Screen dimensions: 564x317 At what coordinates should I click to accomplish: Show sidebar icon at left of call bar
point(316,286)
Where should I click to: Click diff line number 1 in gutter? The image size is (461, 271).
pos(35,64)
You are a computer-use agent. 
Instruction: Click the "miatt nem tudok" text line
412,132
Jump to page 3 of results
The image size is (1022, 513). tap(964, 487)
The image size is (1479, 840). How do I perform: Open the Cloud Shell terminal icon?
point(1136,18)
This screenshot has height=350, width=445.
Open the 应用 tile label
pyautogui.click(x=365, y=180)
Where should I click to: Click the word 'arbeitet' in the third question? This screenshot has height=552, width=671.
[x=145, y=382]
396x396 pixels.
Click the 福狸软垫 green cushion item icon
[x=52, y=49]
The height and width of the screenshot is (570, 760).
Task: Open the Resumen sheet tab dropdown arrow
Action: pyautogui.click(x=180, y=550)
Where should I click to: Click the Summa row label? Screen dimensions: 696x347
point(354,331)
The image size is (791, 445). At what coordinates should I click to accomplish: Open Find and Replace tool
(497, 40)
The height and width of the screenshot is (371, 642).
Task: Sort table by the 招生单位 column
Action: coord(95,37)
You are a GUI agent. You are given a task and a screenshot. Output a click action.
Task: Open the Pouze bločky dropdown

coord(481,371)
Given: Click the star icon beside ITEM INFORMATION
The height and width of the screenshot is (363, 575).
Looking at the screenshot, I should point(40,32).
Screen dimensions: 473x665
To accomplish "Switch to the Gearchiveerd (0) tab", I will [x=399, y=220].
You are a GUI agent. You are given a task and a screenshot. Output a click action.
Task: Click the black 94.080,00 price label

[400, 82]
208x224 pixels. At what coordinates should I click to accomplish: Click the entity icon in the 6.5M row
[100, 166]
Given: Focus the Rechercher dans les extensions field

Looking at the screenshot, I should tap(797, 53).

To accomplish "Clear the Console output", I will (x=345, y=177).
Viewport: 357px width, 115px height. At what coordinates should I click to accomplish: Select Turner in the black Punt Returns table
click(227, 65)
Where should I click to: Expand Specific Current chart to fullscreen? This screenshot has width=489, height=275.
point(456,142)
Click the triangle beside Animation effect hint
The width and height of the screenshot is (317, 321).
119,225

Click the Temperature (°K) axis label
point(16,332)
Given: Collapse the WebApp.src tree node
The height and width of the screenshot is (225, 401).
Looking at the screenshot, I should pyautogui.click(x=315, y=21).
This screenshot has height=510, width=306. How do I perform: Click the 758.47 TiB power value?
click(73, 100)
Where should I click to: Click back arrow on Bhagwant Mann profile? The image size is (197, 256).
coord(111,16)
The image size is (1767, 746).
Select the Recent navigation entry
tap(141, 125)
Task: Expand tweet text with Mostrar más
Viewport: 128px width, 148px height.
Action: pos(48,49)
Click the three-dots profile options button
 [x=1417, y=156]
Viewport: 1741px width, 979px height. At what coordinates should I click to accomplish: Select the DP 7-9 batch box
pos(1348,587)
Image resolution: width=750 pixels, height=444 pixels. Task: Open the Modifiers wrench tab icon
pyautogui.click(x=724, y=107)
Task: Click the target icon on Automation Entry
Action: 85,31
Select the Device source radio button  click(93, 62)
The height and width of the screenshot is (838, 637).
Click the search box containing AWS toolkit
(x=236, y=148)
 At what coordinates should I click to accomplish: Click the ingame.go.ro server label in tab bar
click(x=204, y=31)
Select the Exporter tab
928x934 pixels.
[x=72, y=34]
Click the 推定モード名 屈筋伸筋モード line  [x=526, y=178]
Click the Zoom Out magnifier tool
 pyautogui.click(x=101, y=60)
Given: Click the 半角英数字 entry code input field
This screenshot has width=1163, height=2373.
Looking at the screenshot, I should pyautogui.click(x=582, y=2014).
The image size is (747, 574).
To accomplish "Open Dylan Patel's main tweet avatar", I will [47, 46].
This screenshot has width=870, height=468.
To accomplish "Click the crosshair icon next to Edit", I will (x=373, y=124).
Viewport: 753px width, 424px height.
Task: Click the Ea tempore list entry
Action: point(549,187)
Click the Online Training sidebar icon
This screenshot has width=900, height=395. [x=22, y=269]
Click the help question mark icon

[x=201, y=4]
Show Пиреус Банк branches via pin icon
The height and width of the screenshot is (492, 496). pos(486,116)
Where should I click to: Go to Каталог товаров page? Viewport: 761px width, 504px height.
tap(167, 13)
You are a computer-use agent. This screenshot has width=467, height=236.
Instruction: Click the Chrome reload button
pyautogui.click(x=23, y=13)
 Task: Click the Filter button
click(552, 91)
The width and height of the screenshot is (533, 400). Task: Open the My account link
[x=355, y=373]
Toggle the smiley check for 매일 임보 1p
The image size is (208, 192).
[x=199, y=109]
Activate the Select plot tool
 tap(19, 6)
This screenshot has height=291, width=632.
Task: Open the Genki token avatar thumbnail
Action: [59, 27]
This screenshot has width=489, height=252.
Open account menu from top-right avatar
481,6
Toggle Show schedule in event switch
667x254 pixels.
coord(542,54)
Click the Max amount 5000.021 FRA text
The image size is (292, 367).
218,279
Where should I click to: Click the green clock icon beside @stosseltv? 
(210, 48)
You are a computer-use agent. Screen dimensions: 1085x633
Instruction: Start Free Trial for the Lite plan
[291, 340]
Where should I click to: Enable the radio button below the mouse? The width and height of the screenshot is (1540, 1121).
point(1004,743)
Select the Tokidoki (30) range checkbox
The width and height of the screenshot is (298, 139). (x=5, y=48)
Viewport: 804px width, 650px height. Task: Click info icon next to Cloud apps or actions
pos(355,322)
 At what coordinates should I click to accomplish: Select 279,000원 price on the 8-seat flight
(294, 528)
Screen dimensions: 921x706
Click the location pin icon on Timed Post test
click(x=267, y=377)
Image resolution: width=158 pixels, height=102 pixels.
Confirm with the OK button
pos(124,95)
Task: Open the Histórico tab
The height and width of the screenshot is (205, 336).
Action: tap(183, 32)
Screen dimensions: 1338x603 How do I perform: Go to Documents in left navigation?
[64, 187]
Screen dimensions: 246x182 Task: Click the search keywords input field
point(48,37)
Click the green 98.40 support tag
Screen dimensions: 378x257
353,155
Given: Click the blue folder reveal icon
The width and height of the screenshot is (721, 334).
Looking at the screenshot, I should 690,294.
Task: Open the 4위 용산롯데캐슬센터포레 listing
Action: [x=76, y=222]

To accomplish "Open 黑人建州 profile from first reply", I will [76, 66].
------------------------------------
§ Exercise goal: State how many lines in the listing contain the word "computer", and write nothing besides that number.

§ Expected answer: 3